CANBERRA • Australian lawmakers have overwhelmingly passed Bills to crack down on foreign interference, with Prime Minister Malcolm Turnbull saying they were needed to stop reported meddling by China and other nations in the country's government, media and universities.
The legislation passed yesterday toughens penalties for espionage and requires people or organisations acting in the interest of overseas powers to register and disclose their ties.
It was passed with 39 votes in favour with 12 against. A similar Bill was introduced in the US Congress that would mandate a report on Chinese attempts to influence American politics, and other Western nations could soon follow with their own regulatory measures.
The laws risk exacerbating diplomatic tensions between China and Australia, which have soured this year after Mr Turnbull cited reports that organisations affiliated with Beijing had attempted to influence national affairs, as a catalyst for the Bills.

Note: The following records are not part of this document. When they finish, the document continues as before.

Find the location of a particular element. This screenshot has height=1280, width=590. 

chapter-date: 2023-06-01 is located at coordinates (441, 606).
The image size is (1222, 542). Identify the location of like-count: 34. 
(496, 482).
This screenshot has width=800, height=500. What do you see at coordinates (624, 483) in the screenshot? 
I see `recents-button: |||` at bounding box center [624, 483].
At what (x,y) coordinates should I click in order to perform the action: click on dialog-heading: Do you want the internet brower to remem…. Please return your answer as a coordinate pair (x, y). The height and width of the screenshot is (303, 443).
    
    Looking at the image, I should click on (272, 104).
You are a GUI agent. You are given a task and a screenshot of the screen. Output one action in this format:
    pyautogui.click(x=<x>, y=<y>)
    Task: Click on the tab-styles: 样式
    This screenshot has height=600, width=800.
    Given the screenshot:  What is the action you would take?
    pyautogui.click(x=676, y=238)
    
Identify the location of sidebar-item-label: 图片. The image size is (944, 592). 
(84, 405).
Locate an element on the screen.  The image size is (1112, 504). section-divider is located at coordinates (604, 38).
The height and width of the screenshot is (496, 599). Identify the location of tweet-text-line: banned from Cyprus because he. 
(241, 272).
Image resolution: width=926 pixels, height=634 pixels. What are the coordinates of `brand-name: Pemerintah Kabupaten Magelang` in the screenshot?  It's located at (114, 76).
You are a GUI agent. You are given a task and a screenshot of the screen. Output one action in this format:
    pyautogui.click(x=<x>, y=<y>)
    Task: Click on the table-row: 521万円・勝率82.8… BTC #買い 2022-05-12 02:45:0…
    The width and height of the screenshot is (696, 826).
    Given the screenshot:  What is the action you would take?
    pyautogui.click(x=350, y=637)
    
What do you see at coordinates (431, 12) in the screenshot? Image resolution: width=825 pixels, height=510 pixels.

As the most China dependent developed economy, Australia potentially has a lot to lose should relations deteriorate further: Exporters have already said the strained ties were behind delayed shipments into the ports of its biggest trading partner.
Over the past decade, China has become Australia's top trading partner, biggest provider of foreign students and largest source of tourism revenue. It accounted for 29 per cent of Australia's two-way commerce in 2016, nearly double that a decade earlier, as it snatched up Australia's iron ore and coal to feed a construction boom.
China has denied interfering in Australia's affairs. China's Ambassador to Australia Cheng Jingye last week called for an end to the "Cold War mentality", and bias and bigotry affecting the relationship.
In making the case to pass anti-foreign interference legislation, Mr Turnbull in December cited reports that a lawmaker received a payment from a Chinese-born businessman and had also warned him that Australia's intelligence agencies were tapping his phones. He also noted possible meddling by Russia, Iran and North Korea.
Mr Turnbull particularly angered China by telling reporters in broken Mandarin that the Australian people should "stand up and assert their sovereignty" - adapting a phrase attributed to Mao Zedong in the 1940s.
The Australian legislation will widen the definition of espionage offences in addition to imposing stronger penalties and disclosure requirements. The two Bills were agreed upon after a parliamentary committee amended them to include protections for charities and religious groups.
Australian Federal Police Commissioner Andrew Colvin has welcomed the legislation amid what he has called "unprecedented levels of foreign activity".
The legislation has been closely followed in the US, which shares Australia's concerns about China's militarisation of the South China Sea and investment in sensitive industries.
China is making a coordinated effort to influence US affairs through surveillance, New Jersey Republican Chris Smith said on Monday.
"It's an all-out effort," by China, he said.
"It's happening all over Europe, all over Latin America and all over Africa. It's happening in Australia as well, without a doubt."